As galaxies mature, at some point they stop producing new stars. Astronomers have been searching for the reason behind this, and a new study has shed some light on the mystery.
Stars are formed when hot gas is sucked towards a galaxy's black hole, which causes gas to cool down and condense. Eventually, the central black hole of the galaxy is so massive that it can't cool any more gas to form stars, and the galaxy becomes "matured".
Why this happens has puzzled scientists, until now. A new study published in the journal Monthly Notices of the Royal Astronomical Society has found that supermassive black holes emit radio-frequency feedback - particles that shoot out when matter falls into the surrounding environment of a black hole. This radio-frequency feedback appears to heat up the interstellar gas, preventing it from cooling, clumping and forming new stars.
The researchers from John Hopkins University in the US, used a unique method to study the process. Called the Sunyaev-Zel'dovich (SV) effect, the method is usually used to study how the earliest cosmic background radiation interacts with the electrons inside matter trapped in hundreds of galaxies - but in this research, the scientists used it to study a single mature galaxy.

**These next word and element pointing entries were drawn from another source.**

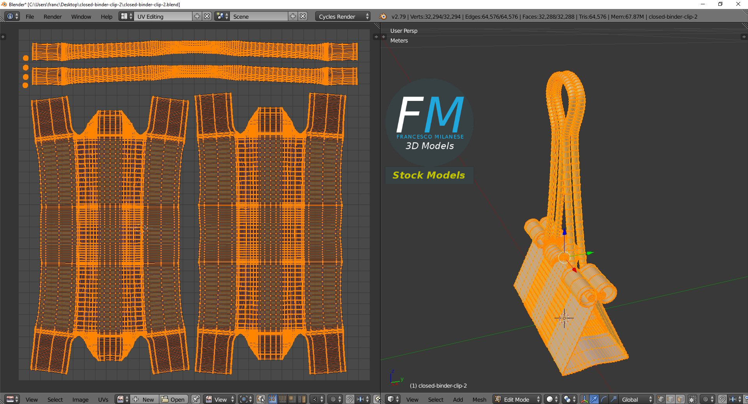Open the Edit Mode dropdown
Screen dimensions: 748x404
point(517,399)
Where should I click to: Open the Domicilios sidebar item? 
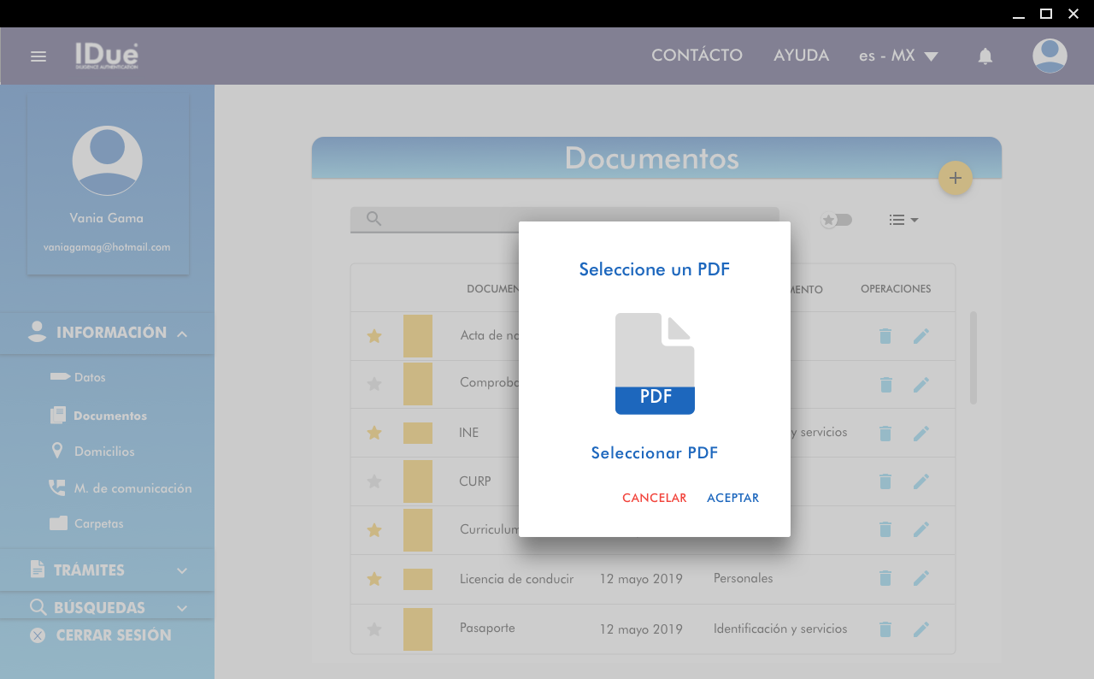click(x=103, y=452)
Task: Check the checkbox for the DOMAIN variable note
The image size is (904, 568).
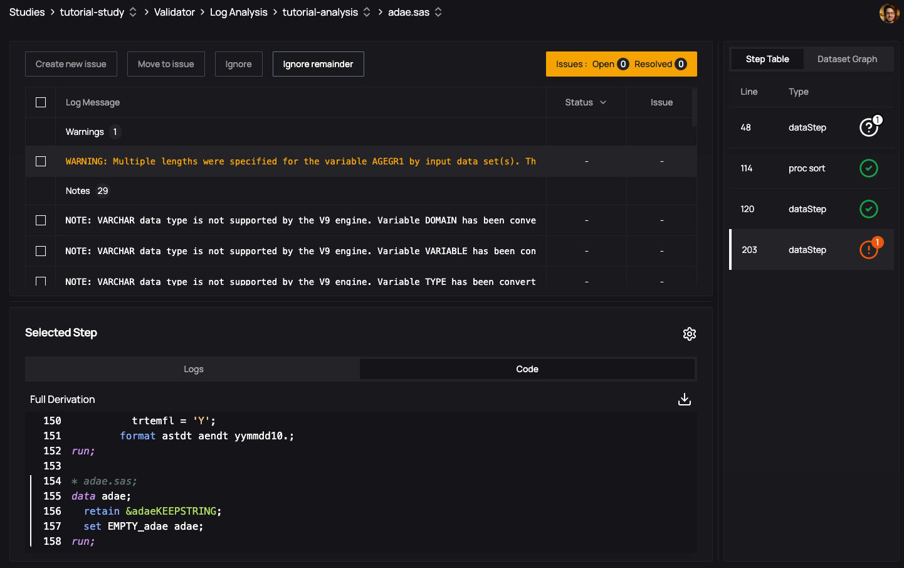Action: click(41, 220)
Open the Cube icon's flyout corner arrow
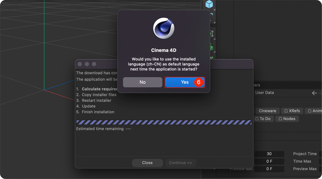322x179 pixels. (x=214, y=10)
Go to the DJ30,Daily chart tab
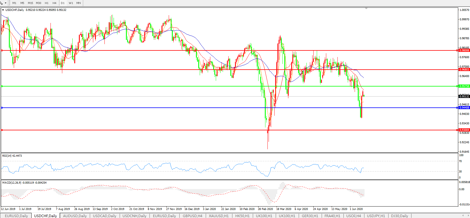The height and width of the screenshot is (218, 470). (399, 216)

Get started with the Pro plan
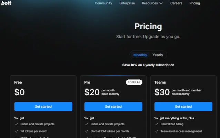[113, 107]
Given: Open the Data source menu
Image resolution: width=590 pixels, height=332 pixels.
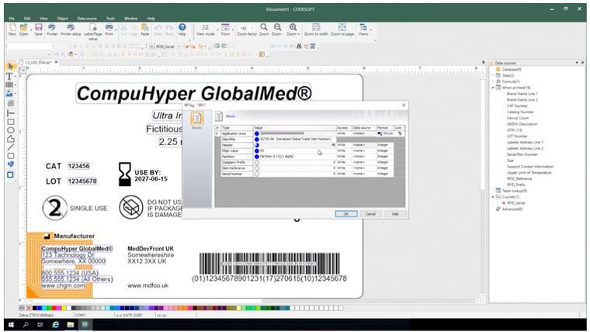Looking at the screenshot, I should click(x=85, y=17).
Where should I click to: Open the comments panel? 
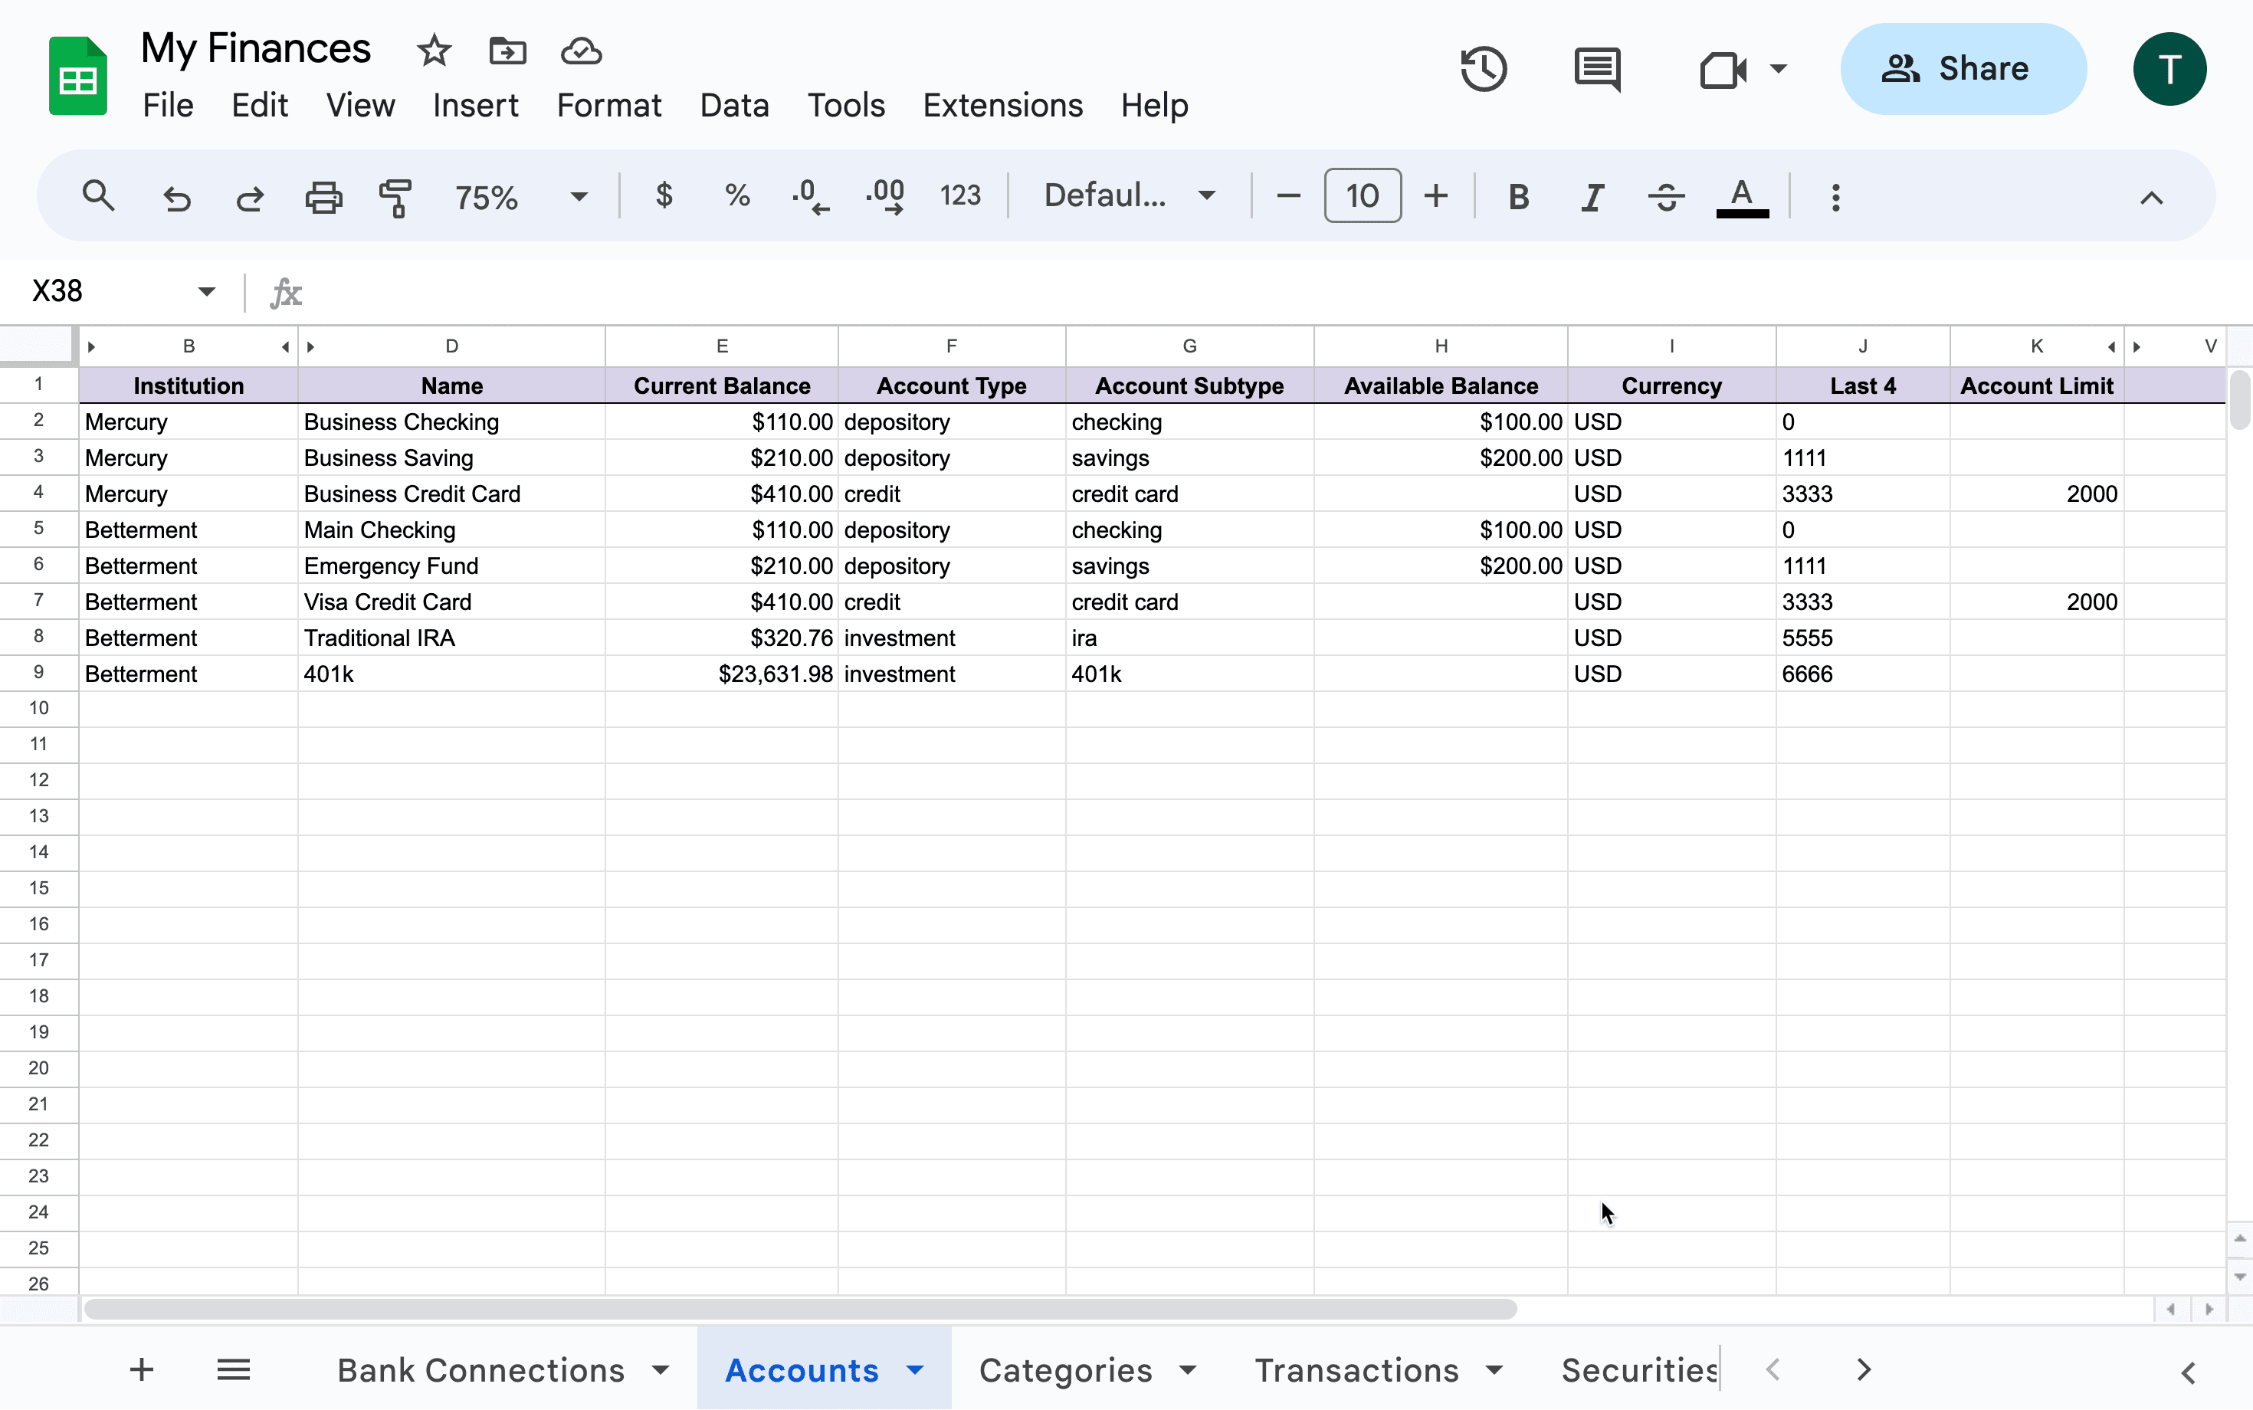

"The SZ is usually used to study clusters of hundreds of galaxies but the galaxies we're looking for are much smaller and have just a companion or two," said Megan Gralla, author of the study in a press release.
In their study, they stumbled upon supermassive black holes that were shooting out radio-frequency feedback particles at the speed of light. The emitted feedback contained hot gas and lacked infant stars, proving that this was the mechanism that caused mature galaxies to "switch off" star formation.
"We're using a technique that's been around for some time and that researchers have been very successful with, and we're using it to answer a totally different question [why do galaxies stop producing stars?] in a totally different subfield of astronomy," said Grailia.
This is the first time that the SV effect has been used to study the environment of a single galaxy, giving astronomers new insights into the environment of a matured galaxy.
The team remain unsure of what causes the black holes in mature galaxies to emit this feedback that blocks star formation, but the study has gathered new data about the amount of hot gas in galaxies.
"I was stunned when I saw this paper, because I've never thought that detecting the SZ effect from active galactic nuclei was possible," said Eiichiro Komatsu, director of the Max Planck Institute for Astrophysics in Germany who wasn't involved in the research, in a press release. "Research on the SZ effect has entered a new era."